ゆでたジャガイモは電池になれるか?

Vegetables have feelings too

小学校の時にジャガイモやレモンで電池を作り豆電球を光らせる実験を見た人は多いだろう。

ただ、これらの電池では出力が少ないため、実験で見せる事はできても商業化には程遠いと思われてきた。しかしYissum develops社によれば、ゆでたジャガイモを使うことで、灯油ランプの6倍も経済的な電池が得られるという。
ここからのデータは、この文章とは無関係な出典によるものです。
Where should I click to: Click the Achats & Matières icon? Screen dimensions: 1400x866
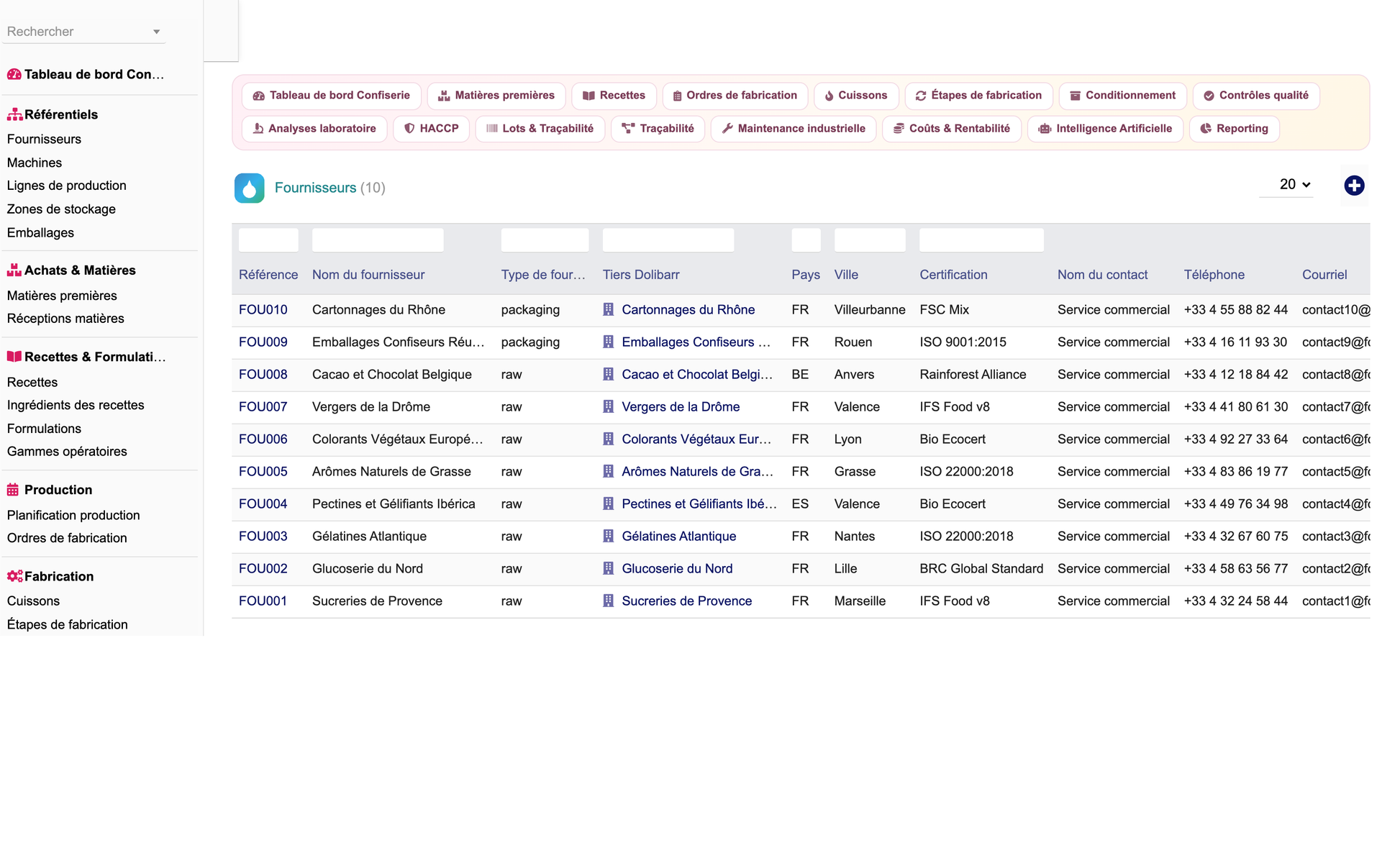(14, 270)
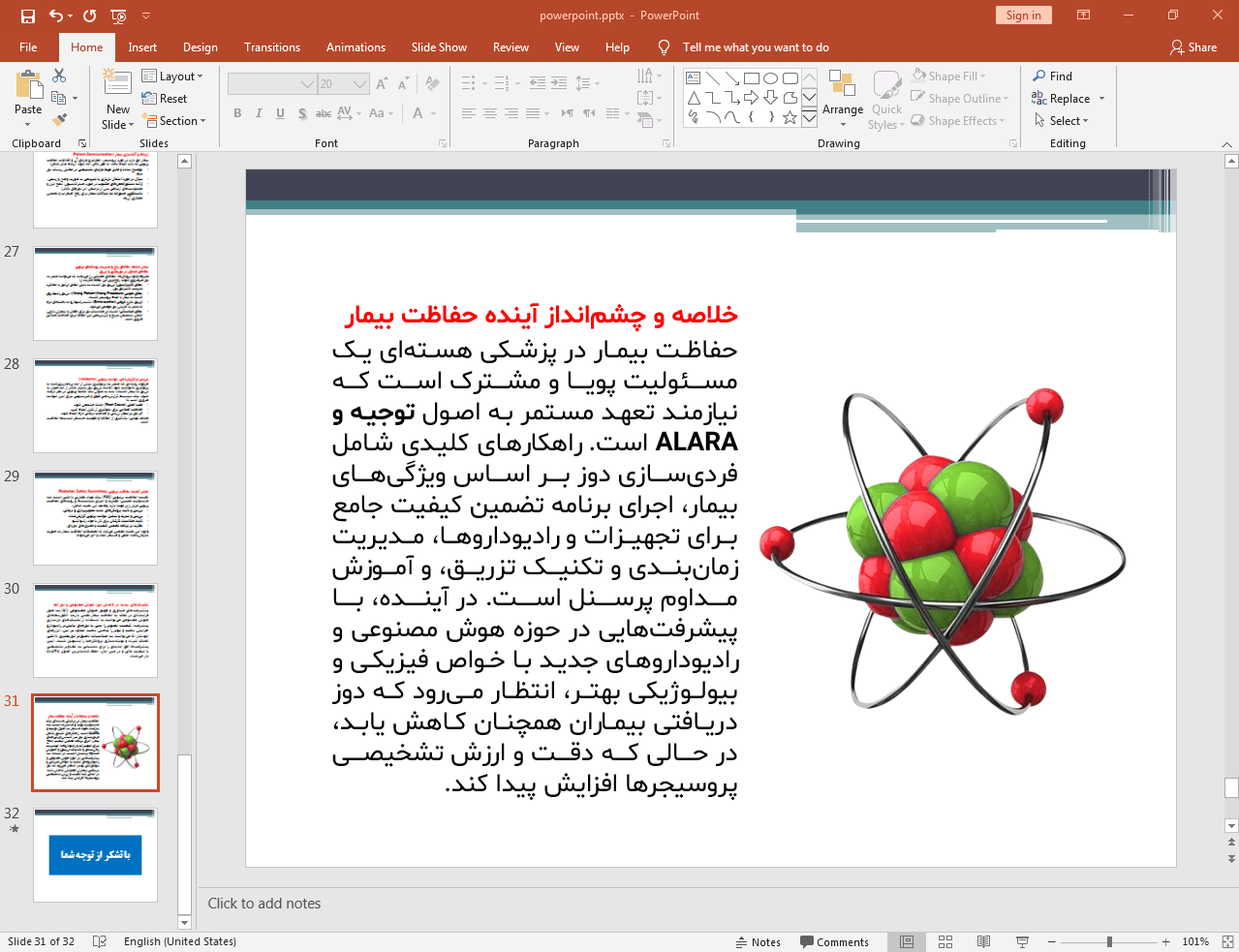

エルサレムのヘブライ大学によると、ゆでたジャガイモに基づいた電池は発展途上国の電気よりも格安のエネルギー源を提供することができるという。彼らの実験では、ゆでたジャガイモ電池は未処理のジャガイモ電池よりも10倍の電力を供給でき、市販の電池の5~50倍ものエネルギーを得られるという、そうすれば数日間もつ電池が作れるというわけだ。

「このようにシンプルかつ自然な方法で電力を提供する能力は、現在電力インフラが欠如している地域での発展途上国の何百万もの人々に文字通りの光と通信をもたらし、利益をもたらす事ができる」とYissumのCEO、Yaacov Michlin氏は主張している。

確かにゆでたジャガイモは良い電池にはなるだろう、しかしいくらジャガイモが世界中で生産されているといっても、将来の食糧不足を考えるとジャガイモ電池が長期的に普及することはないだろう。